→ **EXERCISE REQUIREMENTS**:
Quote the records word for word, from the line with "Close the Degassing dialog window" to the line with "Action: click(x=213, y=121)", including both of those lines. Leave the pictures out.
-------- EXTRACTED INFORMATION --------
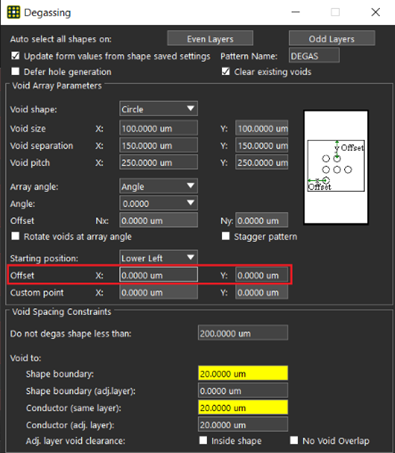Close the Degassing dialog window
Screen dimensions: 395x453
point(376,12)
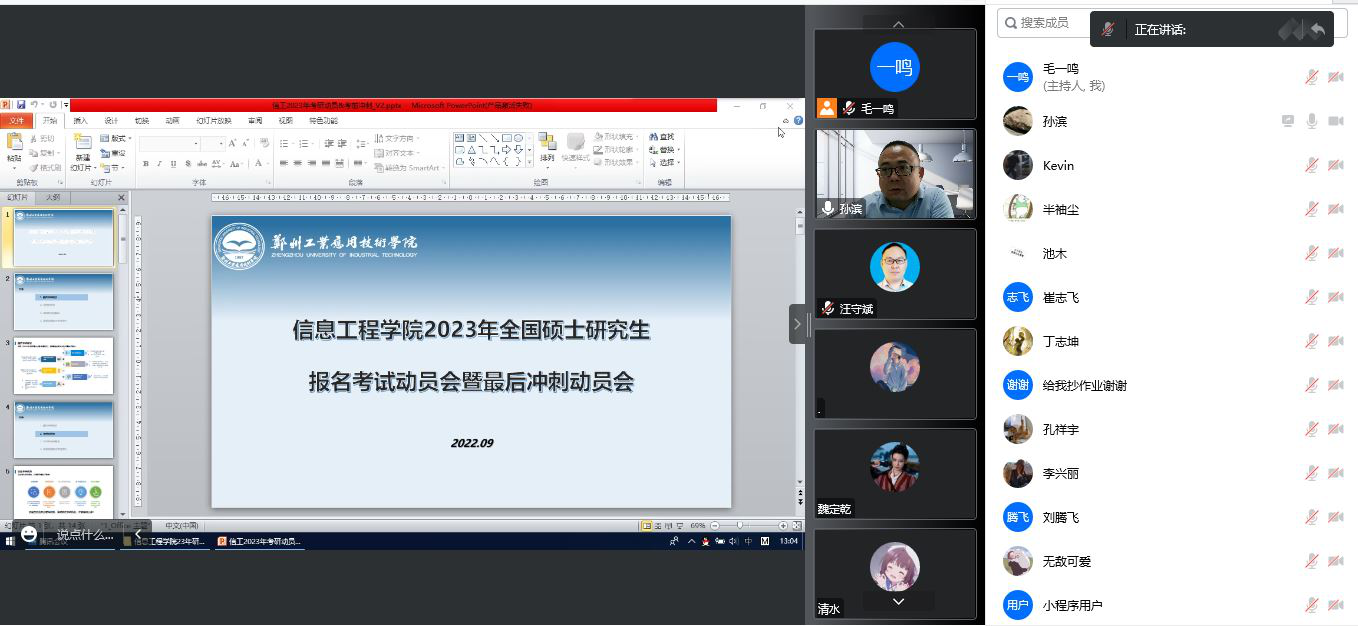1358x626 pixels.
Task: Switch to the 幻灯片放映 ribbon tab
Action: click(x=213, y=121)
--------
-------- EXTRACTED INFORMATION --------
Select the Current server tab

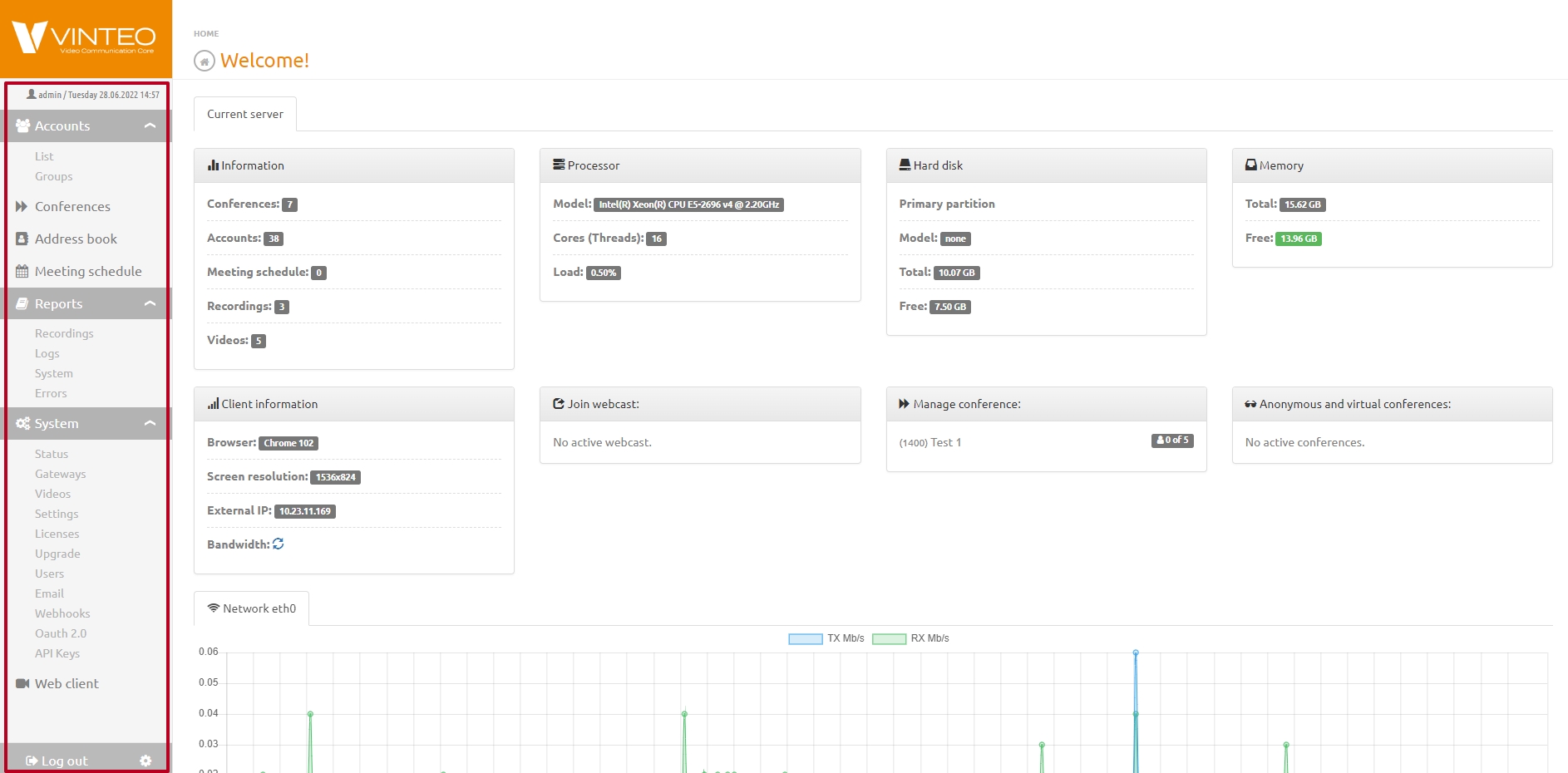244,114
--------
→ **SOLUTION BELOW**:
Close the Degassing dialog window
Screen dimensions: 395x453
point(376,12)
1358x626 pixels.
Task: Switch to the 幻灯片放映 ribbon tab
Action: click(x=213, y=121)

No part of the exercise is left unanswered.